Stored items:
------------------------------------------------------------
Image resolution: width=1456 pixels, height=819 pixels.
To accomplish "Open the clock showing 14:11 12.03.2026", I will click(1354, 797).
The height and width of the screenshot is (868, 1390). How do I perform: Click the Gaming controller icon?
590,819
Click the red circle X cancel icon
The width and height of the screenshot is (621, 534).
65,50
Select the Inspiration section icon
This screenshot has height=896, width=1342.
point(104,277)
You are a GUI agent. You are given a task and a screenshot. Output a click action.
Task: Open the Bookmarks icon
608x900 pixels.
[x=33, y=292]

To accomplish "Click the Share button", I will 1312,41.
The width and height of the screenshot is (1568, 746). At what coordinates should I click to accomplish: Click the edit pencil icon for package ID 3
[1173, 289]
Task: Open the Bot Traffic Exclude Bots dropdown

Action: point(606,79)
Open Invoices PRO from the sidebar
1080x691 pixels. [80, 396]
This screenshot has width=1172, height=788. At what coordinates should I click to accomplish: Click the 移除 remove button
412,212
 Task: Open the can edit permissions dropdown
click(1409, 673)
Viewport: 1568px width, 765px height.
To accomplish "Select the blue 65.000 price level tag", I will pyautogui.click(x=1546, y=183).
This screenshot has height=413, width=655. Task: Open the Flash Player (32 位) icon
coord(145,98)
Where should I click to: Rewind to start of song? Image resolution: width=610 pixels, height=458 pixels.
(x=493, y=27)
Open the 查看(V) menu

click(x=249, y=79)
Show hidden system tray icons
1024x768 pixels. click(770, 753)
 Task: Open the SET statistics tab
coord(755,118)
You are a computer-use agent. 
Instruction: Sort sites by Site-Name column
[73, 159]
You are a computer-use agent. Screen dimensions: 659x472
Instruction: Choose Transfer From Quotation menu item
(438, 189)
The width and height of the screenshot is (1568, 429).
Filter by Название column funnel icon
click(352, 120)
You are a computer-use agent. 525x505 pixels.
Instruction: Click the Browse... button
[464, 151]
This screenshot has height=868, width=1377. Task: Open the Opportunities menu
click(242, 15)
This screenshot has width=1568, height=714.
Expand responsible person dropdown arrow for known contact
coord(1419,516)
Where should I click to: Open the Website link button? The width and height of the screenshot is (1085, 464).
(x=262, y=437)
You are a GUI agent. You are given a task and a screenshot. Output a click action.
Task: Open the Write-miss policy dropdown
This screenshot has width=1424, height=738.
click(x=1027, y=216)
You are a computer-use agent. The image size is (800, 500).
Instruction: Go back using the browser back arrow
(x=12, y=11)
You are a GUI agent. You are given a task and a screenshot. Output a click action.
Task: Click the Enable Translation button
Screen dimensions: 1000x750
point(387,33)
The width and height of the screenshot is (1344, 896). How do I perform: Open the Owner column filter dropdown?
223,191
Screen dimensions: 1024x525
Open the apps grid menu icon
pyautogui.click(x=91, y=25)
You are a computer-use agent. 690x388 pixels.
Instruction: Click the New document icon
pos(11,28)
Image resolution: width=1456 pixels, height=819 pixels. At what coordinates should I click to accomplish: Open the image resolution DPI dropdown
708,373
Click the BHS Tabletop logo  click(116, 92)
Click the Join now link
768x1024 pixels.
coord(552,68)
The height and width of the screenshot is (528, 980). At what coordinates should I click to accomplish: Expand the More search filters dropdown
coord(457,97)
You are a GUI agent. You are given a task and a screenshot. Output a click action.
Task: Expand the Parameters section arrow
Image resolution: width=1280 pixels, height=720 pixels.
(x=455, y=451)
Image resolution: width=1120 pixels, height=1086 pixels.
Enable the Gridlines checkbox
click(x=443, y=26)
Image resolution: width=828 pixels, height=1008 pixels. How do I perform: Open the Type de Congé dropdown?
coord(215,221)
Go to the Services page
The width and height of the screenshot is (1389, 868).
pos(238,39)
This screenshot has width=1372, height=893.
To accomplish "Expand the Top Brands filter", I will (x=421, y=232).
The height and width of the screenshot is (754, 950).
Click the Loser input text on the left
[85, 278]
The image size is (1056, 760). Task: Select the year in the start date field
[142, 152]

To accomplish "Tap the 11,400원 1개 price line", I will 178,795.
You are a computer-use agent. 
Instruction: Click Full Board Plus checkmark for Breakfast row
------------------------------------------------------------
▸ **GOAL**
Reproduce all the stored items above, swapping "Instruction" for "Command" and leaving everything else as it is.

▸ **TASK SOLUTION**
Image resolution: width=1456 pixels, height=819 pixels.
To accomplish "Open the clock showing 14:11 12.03.2026", I will click(1354, 797).
The height and width of the screenshot is (868, 1390). How do I perform: Click the Gaming controller icon?
590,819
Click the red circle X cancel icon
The width and height of the screenshot is (621, 534).
65,50
Select the Inspiration section icon
This screenshot has height=896, width=1342.
point(104,277)
You are a GUI agent. You are given a task and a screenshot. Output a click action.
Task: Open the Bookmarks icon
608x900 pixels.
[x=33, y=292]

To accomplish "Click the Share button", I will 1312,41.
The width and height of the screenshot is (1568, 746). At what coordinates should I click to accomplish: Click the edit pencil icon for package ID 3
[1173, 289]
Task: Open the Bot Traffic Exclude Bots dropdown

Action: point(606,79)
Open Invoices PRO from the sidebar
1080x691 pixels. [80, 396]
This screenshot has width=1172, height=788. At what coordinates should I click to accomplish: Click the 移除 remove button
412,212
 Task: Open the can edit permissions dropdown
click(1409, 673)
Viewport: 1568px width, 765px height.
To accomplish "Select the blue 65.000 price level tag", I will pyautogui.click(x=1546, y=183).
This screenshot has height=413, width=655. Task: Open the Flash Player (32 位) icon
coord(145,98)
Where should I click to: Rewind to start of song? Image resolution: width=610 pixels, height=458 pixels.
(x=493, y=27)
Open the 查看(V) menu

click(x=249, y=79)
Show hidden system tray icons
1024x768 pixels. click(770, 753)
 Task: Open the SET statistics tab
coord(755,118)
You are a computer-use agent. 
Command: Sort sites by Site-Name column
[73, 159]
You are a computer-use agent. Screen dimensions: 659x472
Command: Choose Transfer From Quotation menu item
(438, 189)
The width and height of the screenshot is (1568, 429).
Filter by Название column funnel icon
click(352, 120)
You are a computer-use agent. 525x505 pixels.
Command: Click the Browse... button
[464, 151]
This screenshot has height=868, width=1377. Task: Open the Opportunities menu
click(242, 15)
This screenshot has width=1568, height=714.
Expand responsible person dropdown arrow for known contact
coord(1419,516)
Where should I click to: Open the Website link button? The width and height of the screenshot is (1085, 464).
(x=262, y=437)
You are a GUI agent. You are given a task and a screenshot. Output a click action.
Task: Open the Write-miss policy dropdown
This screenshot has width=1424, height=738.
click(x=1027, y=216)
You are a computer-use agent. The image size is (800, 500).
Command: Go back using the browser back arrow
(x=12, y=11)
You are a GUI agent. You are given a task and a screenshot. Output a click action.
Task: Click the Enable Translation button
Screen dimensions: 1000x750
point(387,33)
The width and height of the screenshot is (1344, 896). How do I perform: Open the Owner column filter dropdown?
223,191
Screen dimensions: 1024x525
Open the apps grid menu icon
pyautogui.click(x=91, y=25)
You are a computer-use agent. 690x388 pixels.
Command: Click the New document icon
pos(11,28)
Image resolution: width=1456 pixels, height=819 pixels. At what coordinates should I click to accomplish: Open the image resolution DPI dropdown
708,373
Click the BHS Tabletop logo  click(116, 92)
Click the Join now link
768x1024 pixels.
coord(552,68)
The height and width of the screenshot is (528, 980). At what coordinates should I click to accomplish: Expand the More search filters dropdown
coord(457,97)
You are a GUI agent. You are given a task and a screenshot. Output a click action.
Task: Expand the Parameters section arrow
Image resolution: width=1280 pixels, height=720 pixels.
(x=455, y=451)
Image resolution: width=1120 pixels, height=1086 pixels.
Enable the Gridlines checkbox
click(x=443, y=26)
Image resolution: width=828 pixels, height=1008 pixels. How do I perform: Open the Type de Congé dropdown?
coord(215,221)
Go to the Services page
The width and height of the screenshot is (1389, 868).
pos(238,39)
This screenshot has width=1372, height=893.
To accomplish "Expand the Top Brands filter", I will (x=421, y=232).
The height and width of the screenshot is (754, 950).
Click the Loser input text on the left
[85, 278]
The image size is (1056, 760). Task: Select the year in the start date field
[142, 152]

To accomplish "Tap the 11,400원 1개 price line", I will 178,795.
You are a computer-use agent. 
Command: Click Full Board Plus checkmark for Breakfast row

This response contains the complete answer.